» **DESCRIPTION OF THE TASK**
One range is to be output from the listing below, exactly as written: the line with "Task: Select the checkbox for row 30953" to the line with "Enable the Copy", both kept.

|---|

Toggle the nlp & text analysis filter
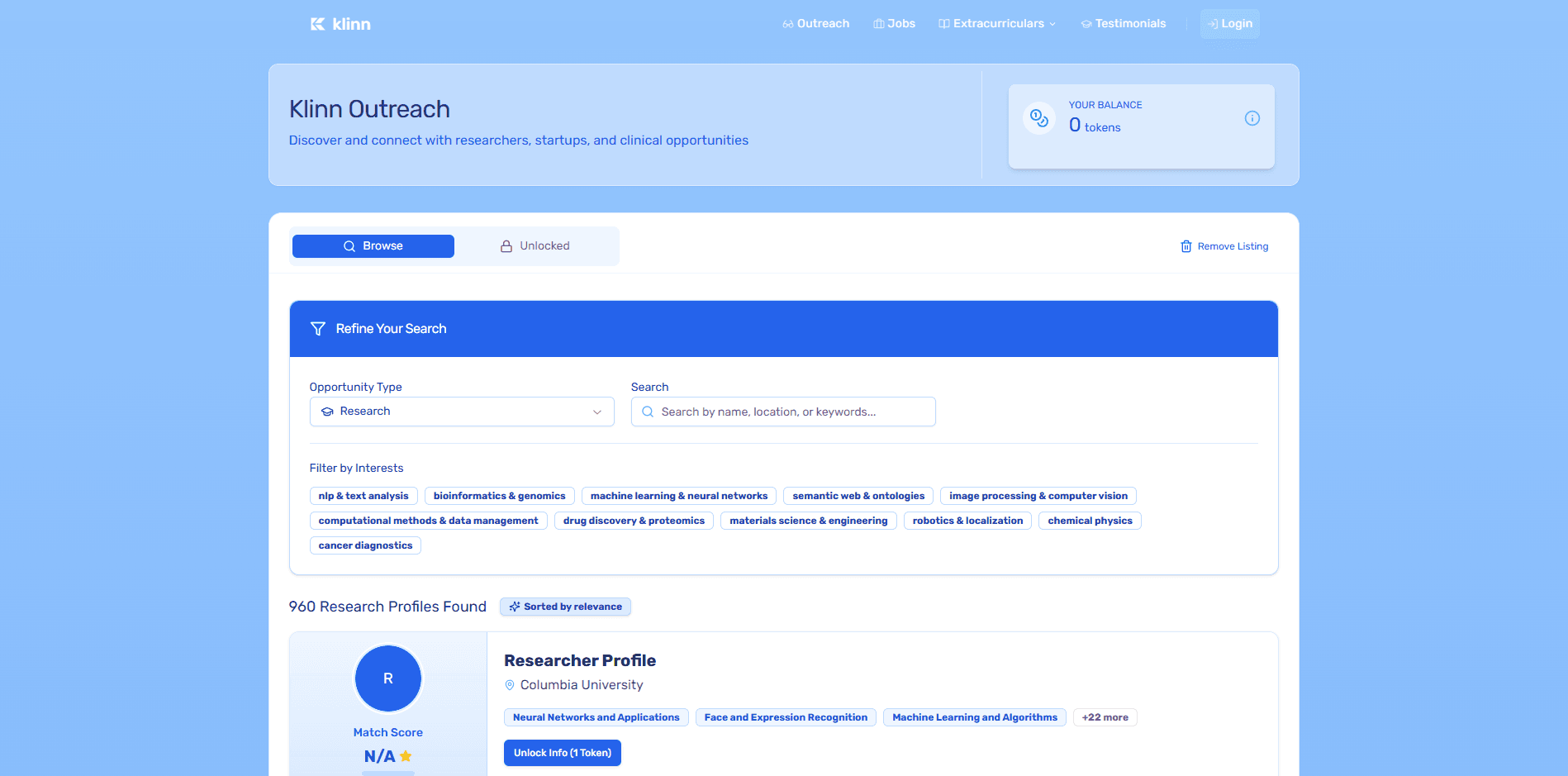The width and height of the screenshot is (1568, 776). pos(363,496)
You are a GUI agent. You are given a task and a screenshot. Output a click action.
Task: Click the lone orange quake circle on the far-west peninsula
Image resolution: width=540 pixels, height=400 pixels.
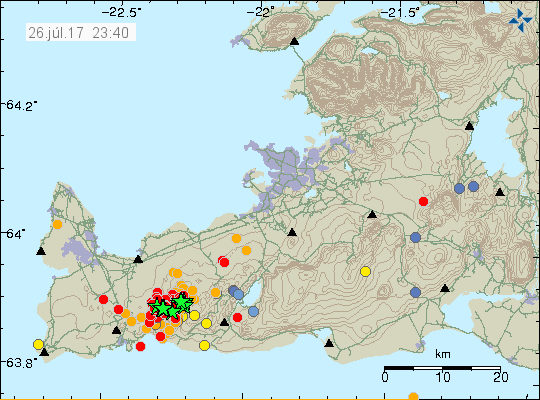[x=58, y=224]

|---|

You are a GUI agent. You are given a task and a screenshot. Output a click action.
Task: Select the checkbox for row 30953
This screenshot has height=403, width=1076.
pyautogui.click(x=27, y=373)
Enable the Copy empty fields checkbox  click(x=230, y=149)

|---|

» **EXERCISE OUTPUT**
Task: Select the checkbox for row 30953
This screenshot has height=403, width=1076.
pyautogui.click(x=27, y=373)
Enable the Copy empty fields checkbox  click(x=230, y=149)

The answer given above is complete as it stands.